Professionnel consultant comparatif soumissions assurance entreprise sur écran
La comparaison de plusieurs soumissions révèle des écarts significatifs sur les couvertures

La vraie valeur ? Le courtier lit les contrats à votre place. Il repère la clause qui exclut les dégâts d’eau dans votre entrepôt de Pointe-Claire. Il remarque que votre responsabilité civile professionnelle ne couvre pas les erreurs de sous-traitants. Ces détails, un assureur direct ne vous les expliquera pas spontanément.

Soyons clairs : le courtier n’est pas un philanthrope. Il touche une commission. Mais cette commission est déjà incluse dans la prime que vous payez, que vous passiez par lui ou non. La différence ? Avec lui, quelqu’un défend vos intérêts.

Quand le courtier n’est pas indispensable

Je ne recommande pas systématiquement un courtier pour tout le monde. Si vous êtes travailleur autonome sans local commercial, avec un simple besoin de responsabilité civile standard, l’assureur direct peut suffire. Même constat pour un renouvellement identique sans changement d’activité. Cette liste n’est pas complète — évaluez votre situation avec un professionnel.

Les dossiers que j’ai traités montrent une constante : les PME qui grandissent rapidement sont celles qui bénéficient le plus d’un courtier. Nouvel employé, nouveau véhicule, nouveau client majeur — chaque changement modifie votre profil de risque.

Courtier, agent ou assureur direct : le match pour votre PME

Franchement, la confusion entre ces trois options coûte cher aux entrepreneurs québécois. Les termes se ressemblent, les promesses aussi. Pourtant, leur fonctionnement est radicalement différent.

Le réseau de courtage représente un poids considérable au Québec. Selon les statistiques 2024 compilées par le Portail de l’assurance, les assureurs utilisant le réseau de courtage ont combiné 10,8 milliards de dollars de primes, soit 55,9 % du marché de l’assurance de dommages au Québec.

Le courtier : votre acheteur professionnel d’assurance

Le courtier travaille avec plusieurs assureurs.

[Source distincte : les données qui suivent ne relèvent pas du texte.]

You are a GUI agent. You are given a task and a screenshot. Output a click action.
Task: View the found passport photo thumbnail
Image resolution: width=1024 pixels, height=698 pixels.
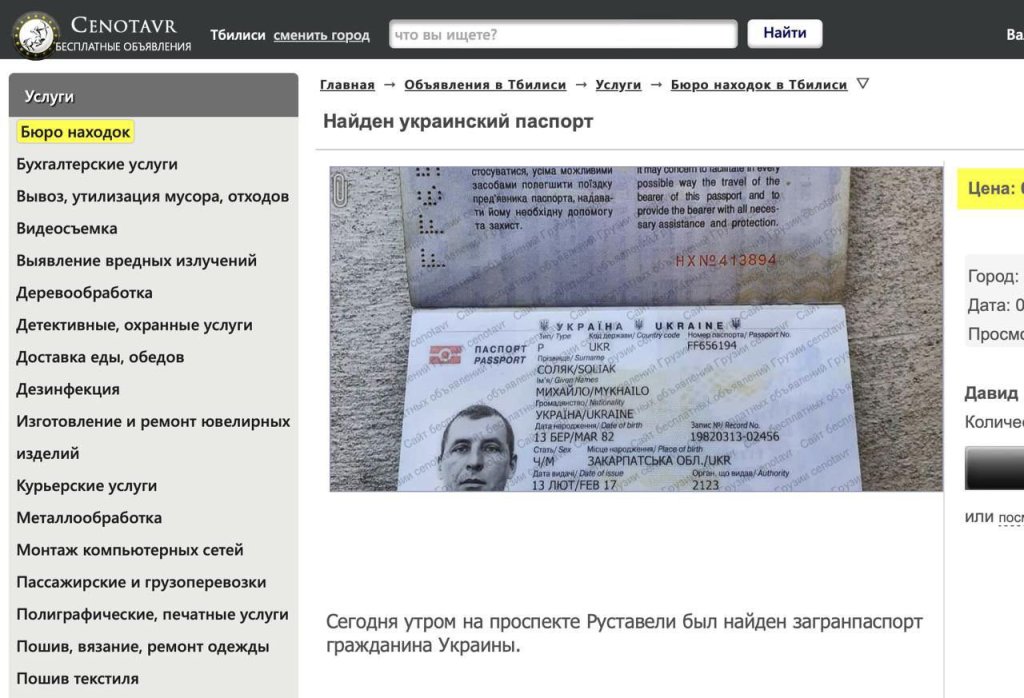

Il magasine pour vous. Son intérêt ? Vous garder comme client longtemps, pas vous vendre le produit le plus cher possible. Quand un sinistre survient, c’est lui qui négocie avec l’assureur en votre nom.

Au Québec, selon le cadre réglementaire ChAD 2025, les courtiers sont certifiés par l’Autorité des marchés financiers et encadrés par la Chambre de l’assurance de dommages. Ils ont l’obligation déontologique de donner des conseils adaptés.

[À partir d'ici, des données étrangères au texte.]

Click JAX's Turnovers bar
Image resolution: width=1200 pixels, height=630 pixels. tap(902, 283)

L’agent exclusif : le vendeur d’une seule marque

L’agent représente un seul assureur. Point final. Il connaît parfaitement les produits de sa compagnie, mais ne peut pas vous proposer autre chose. Si votre profil ne correspond pas à son assureur, il n’a pas de solution de rechange.

Ce n’est pas nécessairement mauvais. Si vous êtes satisfait de votre assureur actuel depuis des années, l’agent peut suffire. Mais pour une première soumission ou une situation complexe, la vision est trop étroite.

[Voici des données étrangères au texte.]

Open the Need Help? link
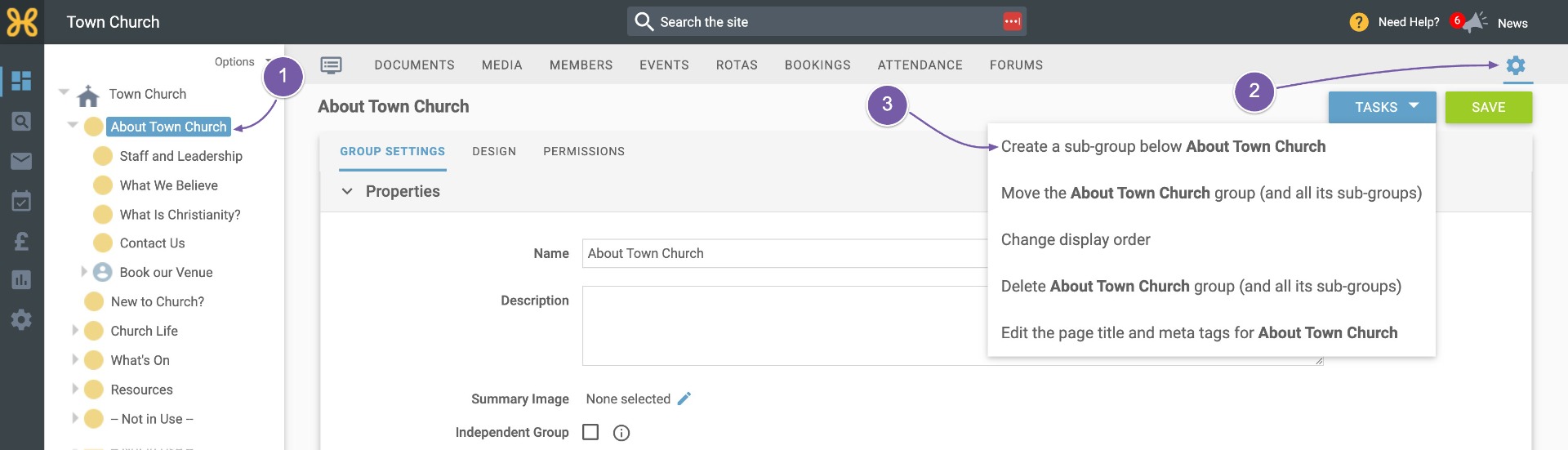This screenshot has width=1568, height=450. tap(1408, 22)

L’assureur direct : le libre-service de l’assurance

L’assureur direct, c’est le modèle « faites-le vous-même ». Pas d’intermédiaire, prix parfois plus bas, mais aucun conseil personnalisé. Vous êtes seul pour comprendre les exclusions et défendre votre dossier en cas de réclamation.

L’erreur la plus fréquente que je rencontre chez les PME ? Choisir le direct pour économiser 200 $ par année, puis découvrir lors d’un sinistre que la couverture ne correspond pas du tout à l’activité réelle de l’entreprise.

Courtier, agent ou direct : lequel pour votre entreprise ?

  • Votre PME a des besoins complexes (plusieurs couvertures, employés, locaux) :

    Courtier spécialisé en assurance commerciale — vous avez besoin d’analyse et de négociation.
  • Vous êtes micro-entrepreneur avec besoins simples :

    Assureur direct acceptable — comparez au moins trois soumissions vous-même.
  • Votre secteur comporte des risques spécifiques (construction, alimentation, tech) :

    Courtier spécialisé indispensable — les assureurs généralistes refusent souvent ces profils.
  • Renouvellement satisfaisant sans changement majeur :

    Agent actuel ou direct — ne changez pas une couverture qui fonctionne.

Le récapitulatif ci-dessous compare les trois options selon cinq critères rarement détaillés ensemble. Chaque ligne présente un aspect concret qui influence votre expérience d’assuré, du premier contact jusqu’à la gestion d’un éventuel sinistre.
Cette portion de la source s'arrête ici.